**TEXT PROVIDED**
━━━
Donchanok Yomin shares her thought during core student leaders training session on sexual and reproductive health and rights for young people in Bangkok. This training prepared core students to cope with unintended pregnancy they might encounter in their schools.
According to Ministry of Public Health, teenage pregnancy rate remains high. In 2015, livebirths from women aged 10-19 years old or teenage was 104,289, 15% of the overall livebirths at 711,805.
“At our school, we collect data every year—starting ten years ago. At first the problem seemed worse, then when we implemented some campaigns to educate students on sexual and reproductive health and rights for young people. The problem has been improved in our school but I think elsewhere still a big issue,” says Nisakorn Raksasi, a teacher from Watpakbor School, Bangkok.
Funded by the United Nations Population Fund (UNFPA), the training on sexual and reproductive health and rights for young people is run by the Association for the Promotion of the Status of Women and ACCESS foundation. It is designed to decrease the number of unintended pregnancies in schools. Sixty core student leaders from grade 8 and teachers from 11 schools in Bangkok area attended the training.
Core student leaders learn about sex education and sexually transmitted diseases from Doctor Tharinee Lamluek from the Phayathai 2 Hospital, one of UNFPA Thailand’s key partners in entitling sexual and reproductive health and rights to young people. “There are more and more unintended pregnancy among teenagers, and more cases of sexually transmitted diseases in school. So I think the best way is to give them knowledge so they know how to protect themselves,” she says.
━━━
**EXERCISES**
(A) According to the Bangkok training article, how many core student leaders attended the training?
(B) Go on with the Bangkok training article from its last sentence.
The rows after this point are separate from the Bangkok training article.

**DATA PROVIDED**
━━━
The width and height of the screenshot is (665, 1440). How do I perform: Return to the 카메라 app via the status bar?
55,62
━━━
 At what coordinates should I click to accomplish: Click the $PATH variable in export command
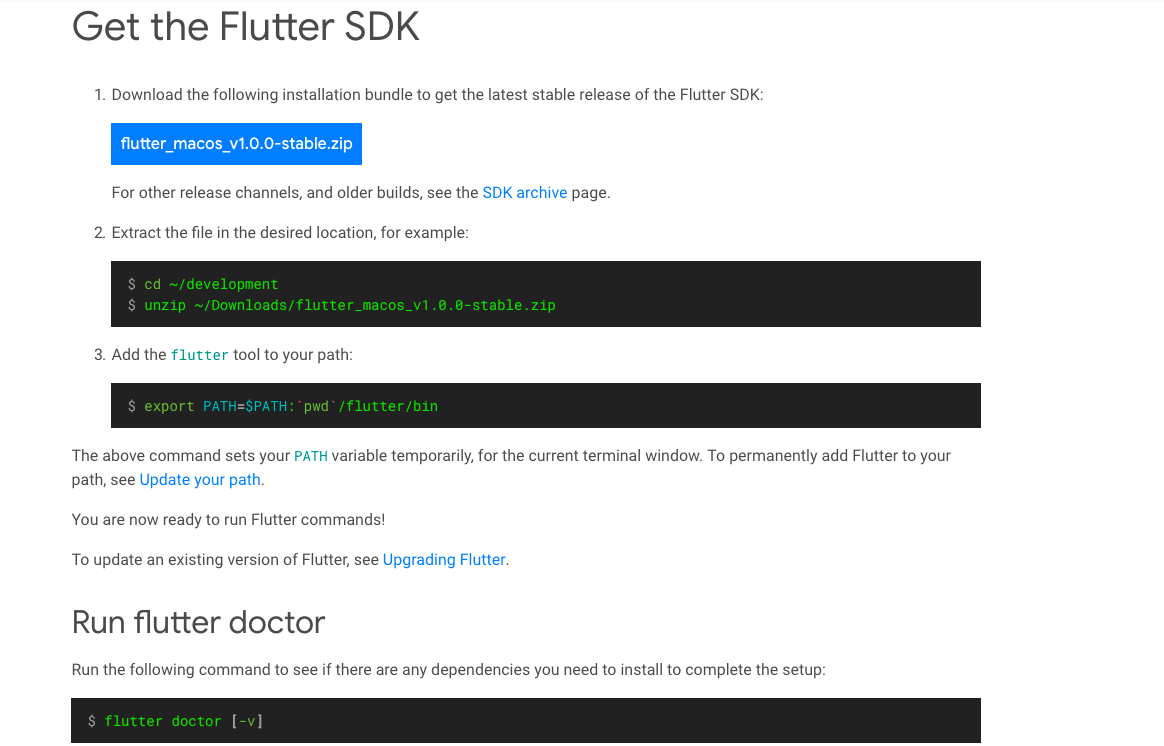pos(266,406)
━━━
**ANSWERS TO THIS EXERCISE**
(A) Sixty core student leaders from grade 8.

(B)
Core student leaders also practice calling Hotline number 1663, which is the number to dial when ones want to consult about unintended pregnancy and sexual transmitted diseases. “We teach students that they need to prepare information before making a call,” says Somyot Wongkian, a male teacher from Ladkrabang School, “they should know information about their friend’s period, also the last time their friend is sexually active because these are the questions they will be asked when they call 1663.” Somyot states that it is better for students to reach out to friends in trouble.
“I see my friend who is feeling down so I asked her if sheis alright,” says Weerapat Duangsandee, a male core student leader in this project. “I would ask if her period came late or whether she had unprotected sex.”
“Our parents don't want us to talk or to think about sex because we are too young,” say Donchanok, “and they are worried that we might get pregnant or get sexual transmitted disease. But I think it’s better for us to know all the information [about sexual and reproductive health and rights]. That way, when we decide to be sexually active, we will know what we are doing. We will know how to protect ourselves.”